◆ **What the task asks**
From the data that follows, print exactly the lines starting at the one containing "The height and width of the screenshot is (630, 1200)." and ending at the one containing "Given: Click the pixelated preview image"; include both of them and nothing more.

Dataset entries:
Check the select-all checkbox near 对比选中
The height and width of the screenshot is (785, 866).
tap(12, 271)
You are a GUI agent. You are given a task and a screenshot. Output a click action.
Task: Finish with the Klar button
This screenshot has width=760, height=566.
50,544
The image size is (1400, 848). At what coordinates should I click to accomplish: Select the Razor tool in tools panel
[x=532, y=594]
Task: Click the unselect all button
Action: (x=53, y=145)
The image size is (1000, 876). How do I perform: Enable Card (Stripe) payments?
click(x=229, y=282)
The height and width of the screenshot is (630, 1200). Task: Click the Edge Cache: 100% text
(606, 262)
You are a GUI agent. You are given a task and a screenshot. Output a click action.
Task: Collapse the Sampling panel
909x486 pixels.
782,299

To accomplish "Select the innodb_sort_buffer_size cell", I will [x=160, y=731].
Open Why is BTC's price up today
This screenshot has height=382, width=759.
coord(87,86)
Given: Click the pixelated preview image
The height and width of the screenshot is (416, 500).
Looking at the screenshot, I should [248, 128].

◆ **Solution to this task**
The height and width of the screenshot is (630, 1200). Task: Click the Edge Cache: 100% text
(606, 262)
You are a GUI agent. You are given a task and a screenshot. Output a click action.
Task: Collapse the Sampling panel
909x486 pixels.
782,299

To accomplish "Select the innodb_sort_buffer_size cell", I will [x=160, y=731].
Open Why is BTC's price up today
This screenshot has height=382, width=759.
coord(87,86)
Given: Click the pixelated preview image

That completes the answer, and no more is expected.